We presented a set experimental trials supporting that the proposed pattern generator and control framework could be useful assets in synthesizing dynamic trot-walking locomotion for two quadrupedal robots with different characteristics in terms of size and weight. The first set of experiments (Experiment #1, Experiment #2, Experiment #3) were conducted on a \(\sim \)7 kg cat-sized electrically actuated quadruped (RoboCat-1), validating the effectiveness the proposed method on a durable system. The relatively small size of this robot enabled us to conduct extensive experiments, in which the individual contribution of the controllers could be clarified. The robot was able to exhibit favorable trot-walking locomotion characteristics both on a level surface and on a rocky surface.

Upon the successful experimental verification with RoboCat-1, we proceeded to conduct experiments on a \(\sim \)80 kg Alpine Ibex-sized hydraulically actuated quadruped (HyQ). We were able to demonstrate that both the pattern generator and the controller framework were applicable to HyQ. Regardless of the robot actuator type, mass and size, the proposed methodology provided a feasible solution for the synthesis of dynamic trot-walking locomotion control. This was confirmed experimentally; HyQ was able to execute robust dynamic trot-walking locomotion, both on a treadmill and on an uneven surface with multiple wooden boards.

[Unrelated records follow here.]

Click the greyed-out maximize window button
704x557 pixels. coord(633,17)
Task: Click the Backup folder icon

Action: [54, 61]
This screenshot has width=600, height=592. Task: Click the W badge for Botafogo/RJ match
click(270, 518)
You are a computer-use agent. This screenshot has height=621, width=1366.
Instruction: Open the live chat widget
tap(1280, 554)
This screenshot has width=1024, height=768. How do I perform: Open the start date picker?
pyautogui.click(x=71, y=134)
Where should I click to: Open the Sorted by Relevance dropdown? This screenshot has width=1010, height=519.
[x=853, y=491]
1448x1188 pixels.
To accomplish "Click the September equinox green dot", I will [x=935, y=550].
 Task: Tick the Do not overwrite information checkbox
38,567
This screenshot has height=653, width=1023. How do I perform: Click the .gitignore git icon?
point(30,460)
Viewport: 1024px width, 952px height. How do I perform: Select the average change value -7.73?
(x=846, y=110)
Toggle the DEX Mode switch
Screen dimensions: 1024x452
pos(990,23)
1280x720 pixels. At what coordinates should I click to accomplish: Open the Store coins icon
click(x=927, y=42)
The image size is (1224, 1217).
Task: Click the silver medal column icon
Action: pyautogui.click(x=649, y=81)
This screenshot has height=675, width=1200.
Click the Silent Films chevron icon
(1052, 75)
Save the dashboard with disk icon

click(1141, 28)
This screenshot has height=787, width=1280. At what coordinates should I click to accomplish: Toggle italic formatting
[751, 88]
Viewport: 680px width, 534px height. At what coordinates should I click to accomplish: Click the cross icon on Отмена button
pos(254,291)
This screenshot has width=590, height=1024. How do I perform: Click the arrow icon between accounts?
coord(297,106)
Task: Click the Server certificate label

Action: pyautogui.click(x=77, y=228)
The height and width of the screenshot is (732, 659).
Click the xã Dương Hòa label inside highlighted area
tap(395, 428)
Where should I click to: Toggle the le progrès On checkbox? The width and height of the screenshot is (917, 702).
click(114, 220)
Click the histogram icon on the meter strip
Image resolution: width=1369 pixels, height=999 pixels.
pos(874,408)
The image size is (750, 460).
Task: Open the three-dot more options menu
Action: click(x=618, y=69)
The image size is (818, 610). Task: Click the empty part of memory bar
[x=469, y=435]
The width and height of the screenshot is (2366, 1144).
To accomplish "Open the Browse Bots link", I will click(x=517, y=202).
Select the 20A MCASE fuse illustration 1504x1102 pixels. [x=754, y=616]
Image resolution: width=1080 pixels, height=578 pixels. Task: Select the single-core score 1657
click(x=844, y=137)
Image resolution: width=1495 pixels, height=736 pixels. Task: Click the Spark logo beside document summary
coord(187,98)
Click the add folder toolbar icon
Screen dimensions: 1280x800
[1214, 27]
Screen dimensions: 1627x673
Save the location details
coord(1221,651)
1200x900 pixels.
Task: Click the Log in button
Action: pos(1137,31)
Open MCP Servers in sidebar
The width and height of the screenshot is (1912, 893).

The Dynamic Legged Systems Laboratory at IIT recently addressed different aspects of locomotion control, namely, path planning with foothold adaptation, active impedance control, energy-efficient gait generation, stereo-vision- assisted locomotion, onboard perception, and local reflex generation (Winkler et al. 2014; Semini et al. 2013; Bazeille et al. 2014; Havoutis et al. 2013; Focchi et al. 2013). Thus, an integrative action will be taken to combine these technologies on HyQ in a synergistic fashion.